This man (from Tamil Nadu) ran a road-side restaurant in Karnataka successfully until parochial bigots threatened to kill him if he didn't close down his business. He did — it was a distress sale — and what did he do with the proceeds? He opened a fabrication shop near Tiruchi with hopes of getting jobs from the public sector power equipment major, BHEL. Since this new company — let's call it KGF — met the eligibility requirements, BHEL began placing orders on it.

This other man was a lender, who came into some money and also opened a fabrication facility near Tiruchi. Somebody asked him why. “My son-in-law is doing his engineering,” he said.

Of the 403 vendors that BHEL has for undertaking non-pressure part jobs, at least a hundred, including the above two, are sick. Most of these hundred odd units came into existence within the last five years. It helped that BHEL relaxed a rule that the promoter need not be technically qualified. BHEL's major problem today is what to do with them.

“I can't simply ask them to close shop and go away; after all, there are about 2,500 people working with them,” says Mr G. Ramakrishnan, General Manager in-charge of outsourcing with BHEL, Tiruchi.

BHEL Tiruchi, which manufactures boilers for thermal power plants, gets a lot of low-technology, non-critical work done at the ecosystem that has emerged around Tiruchi. Last year, it ‘loaded' 3,41,000 tonnes on its ancillaries. This year, it is budgeted to be 4,80,000 tonnes.

The public sector company has in its DNA to see ancillary development as part of its social responsibility. With the power sector booming, the Tiruchi unit is aflush with orders and consequently the ‘loading' on the ancillaries is also on the rise — hence the rise in the number of vendors. About five years back, there were about 250 vendors.

The ‘problem' vendors are all small which adds to the woes because BHEL could not afford to be seen as depriving the small guy of business.
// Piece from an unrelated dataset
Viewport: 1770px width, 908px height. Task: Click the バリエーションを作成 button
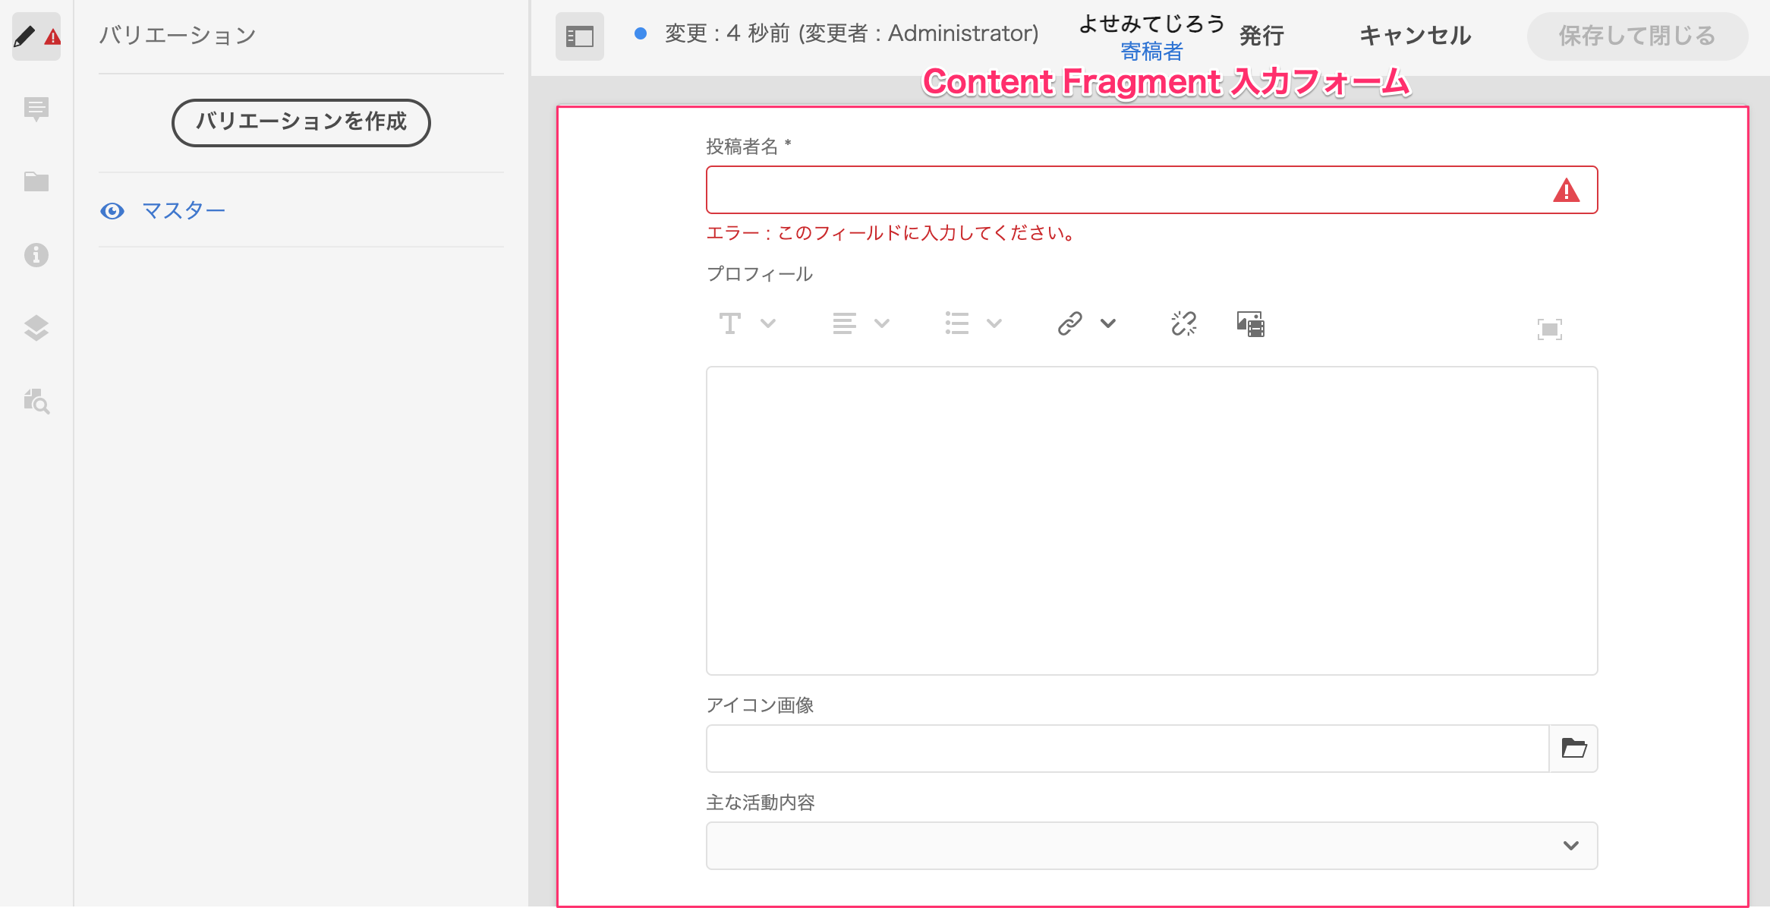pyautogui.click(x=301, y=122)
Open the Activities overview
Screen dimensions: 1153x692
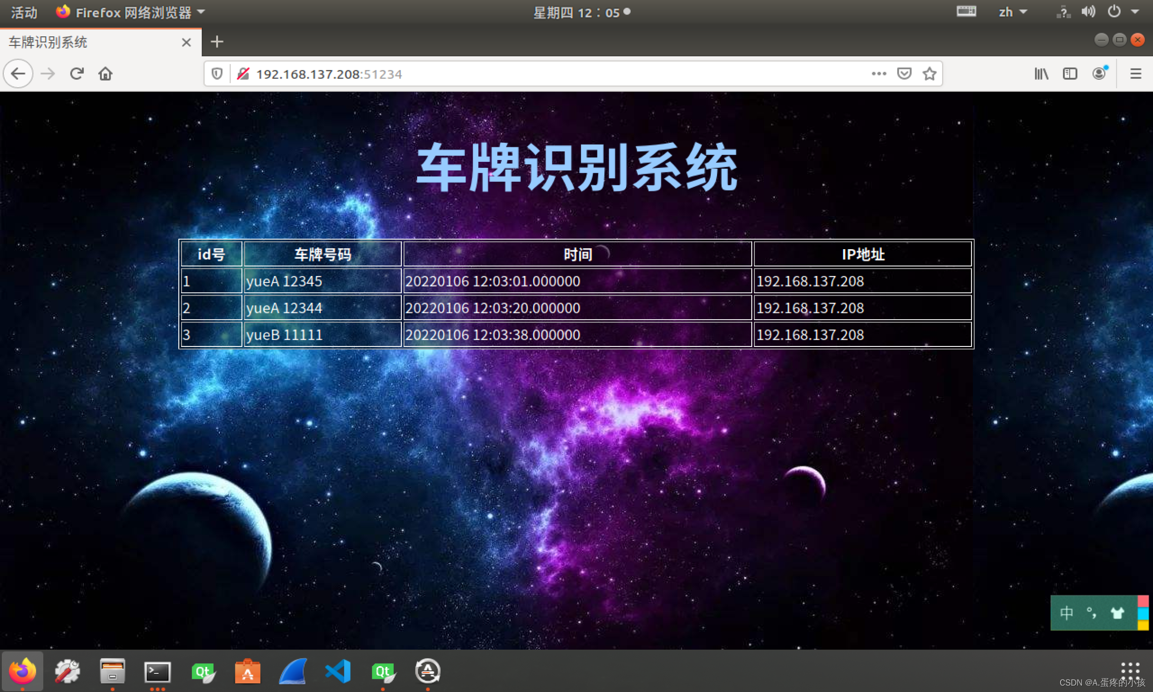pyautogui.click(x=24, y=13)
Only about 20 per cent of the outsourced loads go to these 100 vendors, but it takes disproportionately long time and effort to deal with them.

Sixteen of the 100 are women entrepreneurs, who have really come up the hard way, some of them having learnt hard tasks such as welding. Another 25 are micro units with varied backgrounds. One of them, for instance, is a man-power contractor. A few others are ex-employees of larger units. All these people wanted to be on their own.

BHEL even tried to ‘tier-ise' ancillaries, just as in the automotive sector, asking the smaller units to be suppliers to the larger ones, on whom BHEL would place orders for systems rather than individual components. It met with tremendous resistance, sometimes in the form of tears.

“The women entrepreneurs start crying,” says Mr Ramakrishnan. One of them even put out her bare forearms on the desk when told that she should consider becoming a sub-contractor to another fabricator. “See? I have pledged my gold bangles to raise money for my unit.” Her concern was what if the big-brother fabricator does not pay properly. With BHEL, there is no such problem.

For many others, it is the ‘respect' they get in the society out of being a BHEL supplier that matters most.

Nor has it been easy to train them into maturity. Try teaching a welder-turned-entrepreneur finance. “I don't know all that.”

Thus, there is in Tiruchi an ironical situation where even as BHEL continues to prosper and three-fourths of its vendors partake of the spoils, the other fourth continues to totter on the brink of closure.